Data Exchange Application Agreements (DEAAs)

Lead Health Homes

The lead Health Home must have an approved DEAA with DOH to allow the Department to share demographic data on Health Home members prior to obtaining their consent. Changes to the lead Health Home name or corporate structure may require an amendment to the approved DEAA. Lead Health Homes should contact the Privacy Coordinator as noted below for guidance on how to amend their DEAAs.

Adding new Health Home Partners

Lead Health Homes must have an approved DEAA with network partners (subcontractors) in order to share member demographics with them, prior to obtaining the Health Home member consent. A subcontractor packet was sent along with the initial Lead Health Home DEAA. This packet is intended to be used for all new partners (subcontractors) who receive member data prior to consent. The subcontractor packet may be obtained by contacting the Privacy Coordinator noted below.

Changes to Lead Health Homes

Changes to the Lead Health Home corporate name require completion and submission of the following amendment:

Other Changes

If any changes other than those listed above are made to the corporation or their subcontractors ( partners ), contact the Privacy Coordinator at the address below.
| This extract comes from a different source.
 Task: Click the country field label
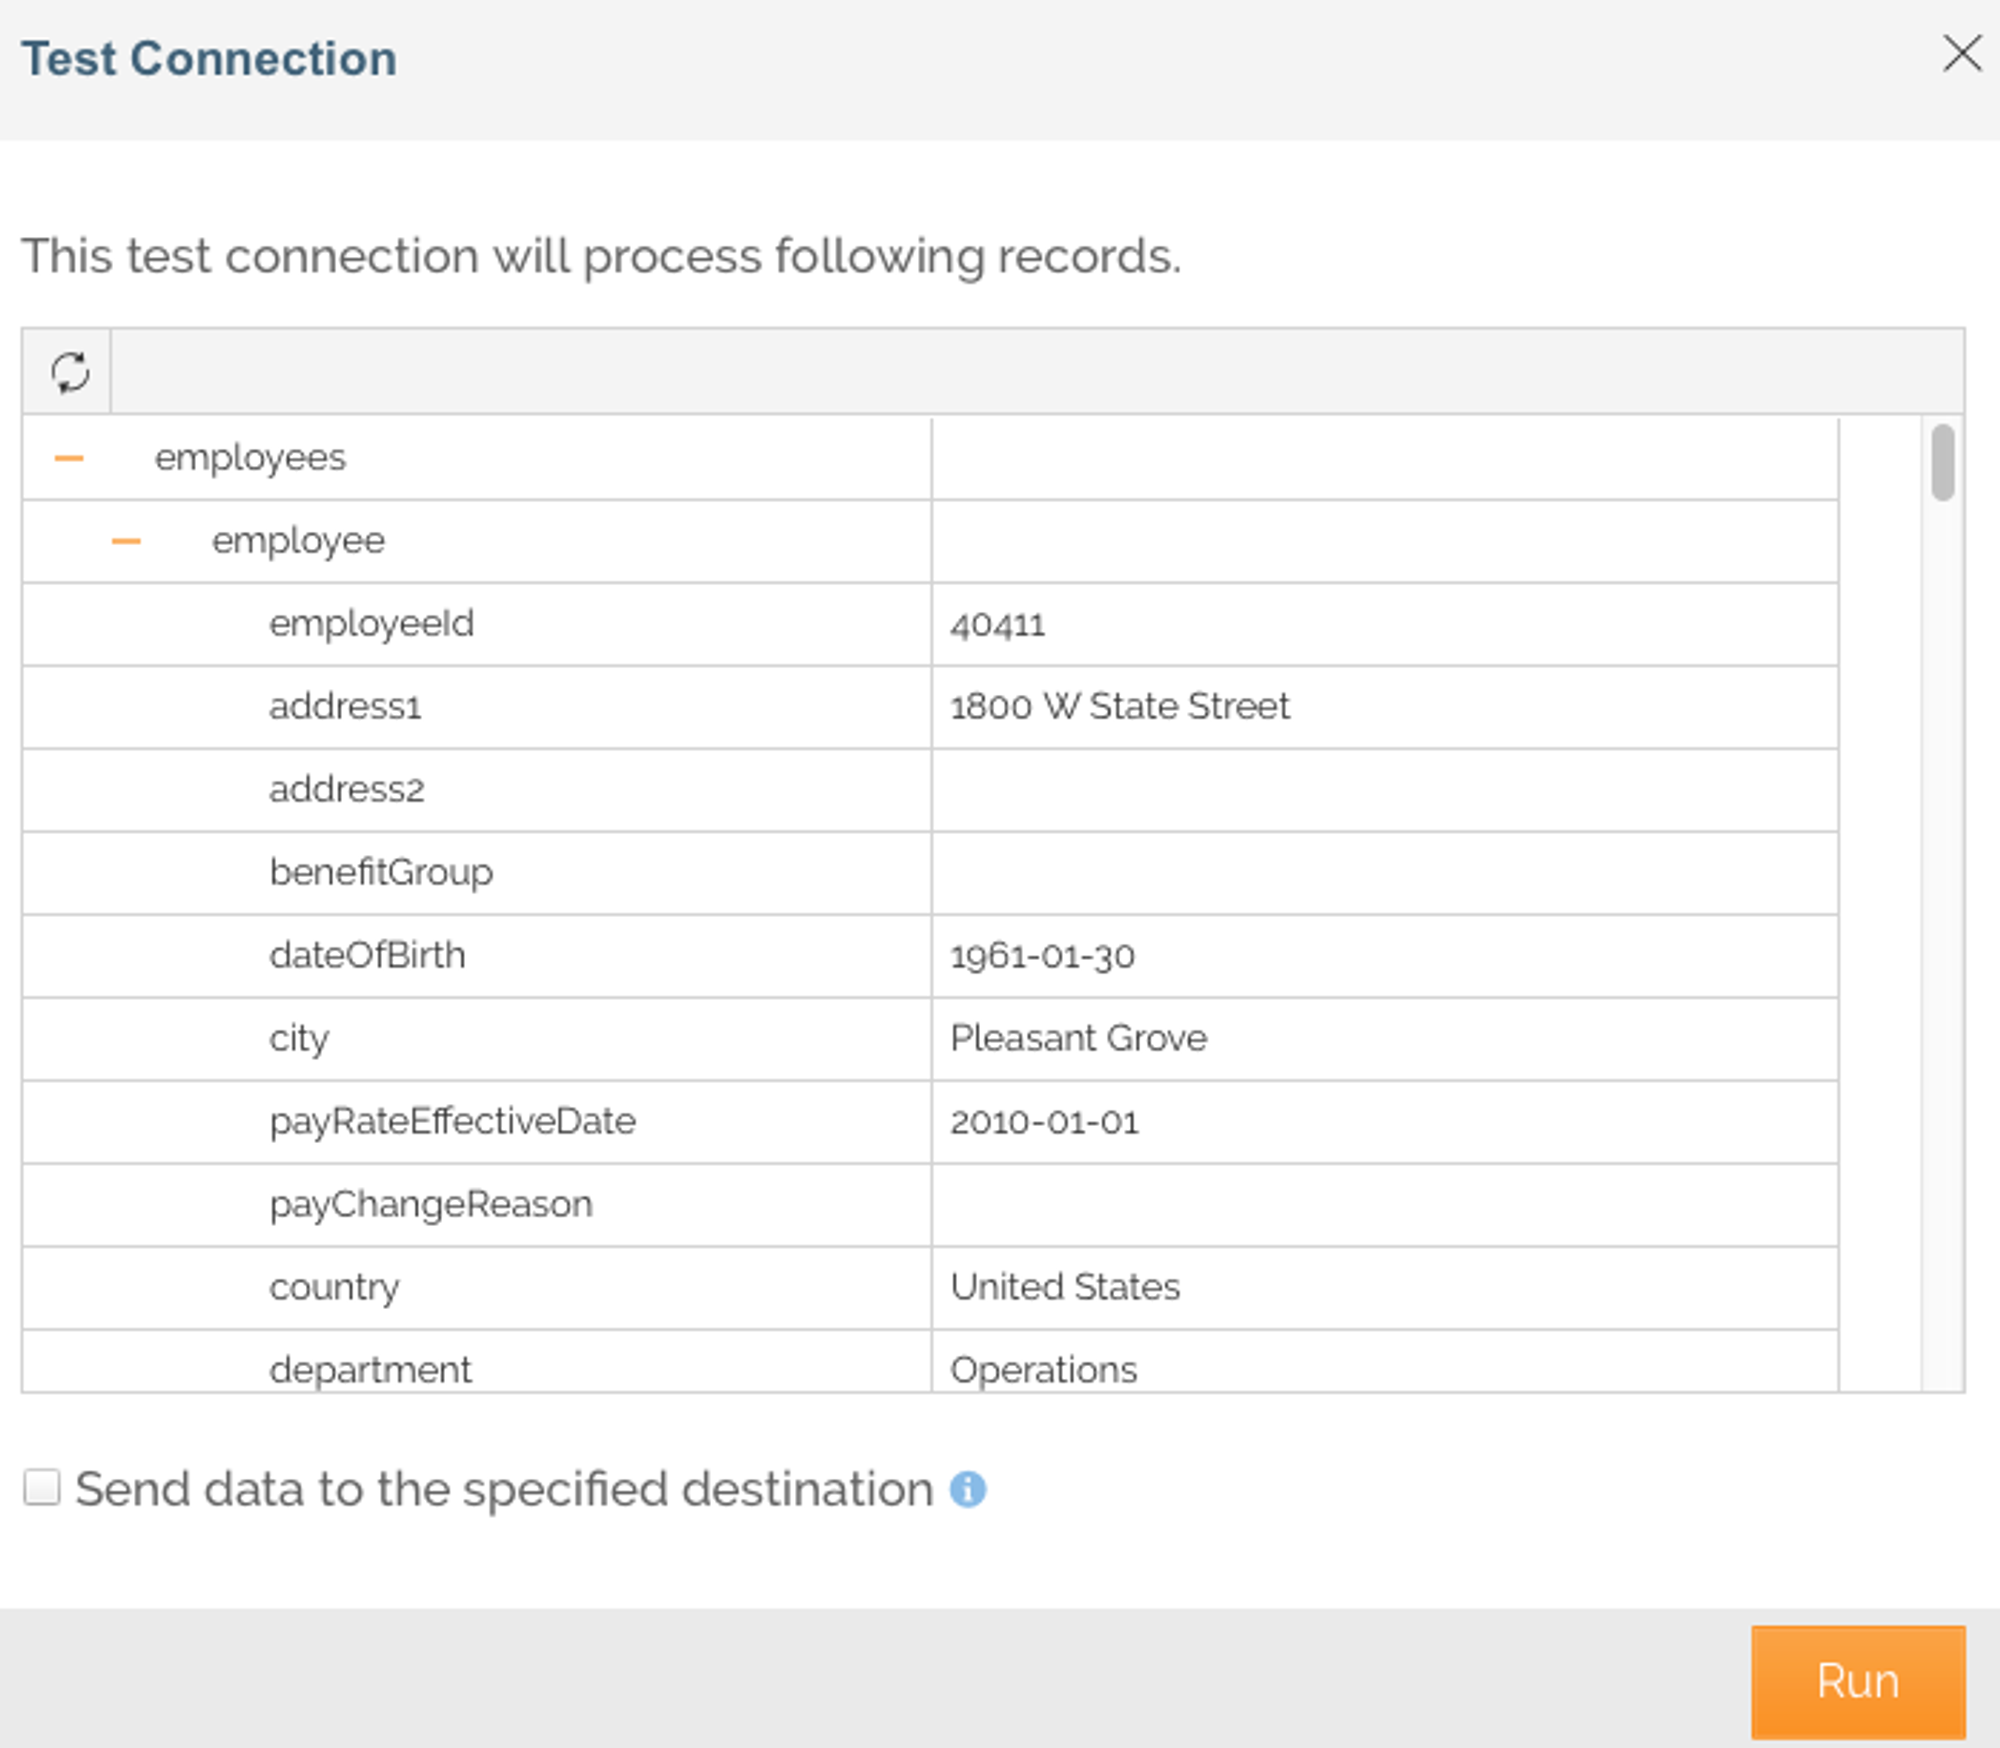coord(334,1288)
Caryl Shakshober, MS, Privacy Coordinator
New York State Department of Health
Office of Health Insurance Programs
Division of Program Development & Management
Corning Tower (OCP 720)
Albany, NY 12237
cxs15@health.state.ny.us

Consent Forms

Please note that Health Home Consent Forms must remain up to date to reflect changes in service providers. If Health Home service providers have changed, Health Homes must add or delete provider names on the http://www.health.ny.gov/forms/doh-5055.pdf and initial and date these revisions.

Please note the following

  • Organizations serving as lead Health Homes (e.g. that have received an approval letter from the New York State Department of Health identifying them as a "Designated Provider-led Health Home") and any converting care management agencies such as OMH TCM, and COBRA providers that are billing directly for health home services, must be enrolled in Medicaid for category of service (COS) 0265, care management.
  • Converting care management organizations that appear on the Care Management Organization list below do not need to submit a Medicaid Provider Enrollment application. The DOH has developed an expedited process to complete these enrollments.
  • Management Addiction Treatment (MATS) providers must obtain an NPI, and complete a Medicaid Provider Enrollment application, if they have not done so already. For additional information concerning this process and/or forms, please call 1-518-485-2322 and a representative from the Office of Alcohol and Substance Abuse Services (OASAS) will assist you.

The Medicaid program updated the provider enrollment application forms on August 10th, 2012. The new Medicaid provider enrollment application can be found on this website: http://www.emedny.org/info/providerenrollment/index.aspx.

At the bottom of this page select the "Case Management Provider (CMCM)" link.

NOTE: Under the Provider Enrollment tab, see information regarding Application Fee

Completed applications should be sent to Computer Science Corporation (CSC) at P.O Box 4603, Rensselaer, N.Y. 12144.

Questions regarding the provider enrollment applications can be directed to CSC at 1-800-343-9000.